**THE PROBLEM:** The required output is the line that contains "Autoankauf Siegen (42, 1919)" through the last line of the data, retyped verbatim and with nothing added.
(SUPPLIED RECORDS Opens)
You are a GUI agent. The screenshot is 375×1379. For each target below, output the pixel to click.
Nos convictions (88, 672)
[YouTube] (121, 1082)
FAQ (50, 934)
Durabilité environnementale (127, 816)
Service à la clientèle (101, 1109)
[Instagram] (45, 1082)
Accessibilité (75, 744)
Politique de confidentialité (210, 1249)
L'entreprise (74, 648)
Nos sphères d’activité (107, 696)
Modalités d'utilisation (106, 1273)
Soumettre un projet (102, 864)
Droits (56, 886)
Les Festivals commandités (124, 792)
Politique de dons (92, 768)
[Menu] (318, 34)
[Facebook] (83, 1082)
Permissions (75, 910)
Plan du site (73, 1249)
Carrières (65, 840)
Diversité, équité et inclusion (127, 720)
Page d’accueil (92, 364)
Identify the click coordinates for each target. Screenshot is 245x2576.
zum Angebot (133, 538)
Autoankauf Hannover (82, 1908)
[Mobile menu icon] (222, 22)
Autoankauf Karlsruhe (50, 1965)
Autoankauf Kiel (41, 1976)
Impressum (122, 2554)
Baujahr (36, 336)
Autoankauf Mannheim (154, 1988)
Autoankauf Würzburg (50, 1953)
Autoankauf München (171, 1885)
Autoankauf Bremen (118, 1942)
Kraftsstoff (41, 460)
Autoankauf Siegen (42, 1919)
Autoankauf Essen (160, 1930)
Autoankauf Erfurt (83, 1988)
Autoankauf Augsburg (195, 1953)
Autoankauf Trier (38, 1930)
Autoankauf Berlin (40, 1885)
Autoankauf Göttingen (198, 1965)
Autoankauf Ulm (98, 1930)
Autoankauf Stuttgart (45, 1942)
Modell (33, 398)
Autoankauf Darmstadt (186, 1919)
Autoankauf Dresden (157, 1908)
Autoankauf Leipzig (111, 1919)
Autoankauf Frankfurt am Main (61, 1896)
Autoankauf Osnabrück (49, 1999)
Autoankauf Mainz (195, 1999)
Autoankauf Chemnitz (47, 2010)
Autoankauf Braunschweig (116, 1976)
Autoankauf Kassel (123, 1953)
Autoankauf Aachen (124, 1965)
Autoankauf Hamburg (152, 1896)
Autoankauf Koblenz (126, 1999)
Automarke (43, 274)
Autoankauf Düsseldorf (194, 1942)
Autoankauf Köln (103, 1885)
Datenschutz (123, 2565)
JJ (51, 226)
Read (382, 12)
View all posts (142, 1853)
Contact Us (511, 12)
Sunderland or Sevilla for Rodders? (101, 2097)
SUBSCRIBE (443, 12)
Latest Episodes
(SUPPLIED RECORDS Closes)
**SOLUTION FOR THIS PROBLEM:**
Autoankauf Siegen (42, 1919)
Autoankauf Essen (160, 1930)
Autoankauf Erfurt (83, 1988)
Autoankauf Augsburg (195, 1953)
Autoankauf Trier (38, 1930)
Autoankauf Berlin (40, 1885)
Autoankauf Göttingen (198, 1965)
Autoankauf Ulm (98, 1930)
Autoankauf Stuttgart (45, 1942)
Modell (33, 398)
Autoankauf Darmstadt (186, 1919)
Autoankauf Dresden (157, 1908)
Autoankauf Leipzig (111, 1919)
Autoankauf Frankfurt am Main (61, 1896)
Autoankauf Osnabrück (49, 1999)
Autoankauf Mainz (195, 1999)
Autoankauf Chemnitz (47, 2010)
Autoankauf Braunschweig (116, 1976)
Autoankauf Kassel (123, 1953)
Autoankauf Aachen (124, 1965)
Autoankauf Hamburg (152, 1896)
Autoankauf Koblenz (126, 1999)
Automarke (43, 274)
Autoankauf Düsseldorf (194, 1942)
Autoankauf Köln (103, 1885)
Datenschutz (123, 2565)
JJ (51, 226)
Read (382, 12)
View all posts (142, 1853)
Contact Us (511, 12)
Sunderland or Sevilla for Rodders? (101, 2097)
SUBSCRIBE (443, 12)
Latest Episodes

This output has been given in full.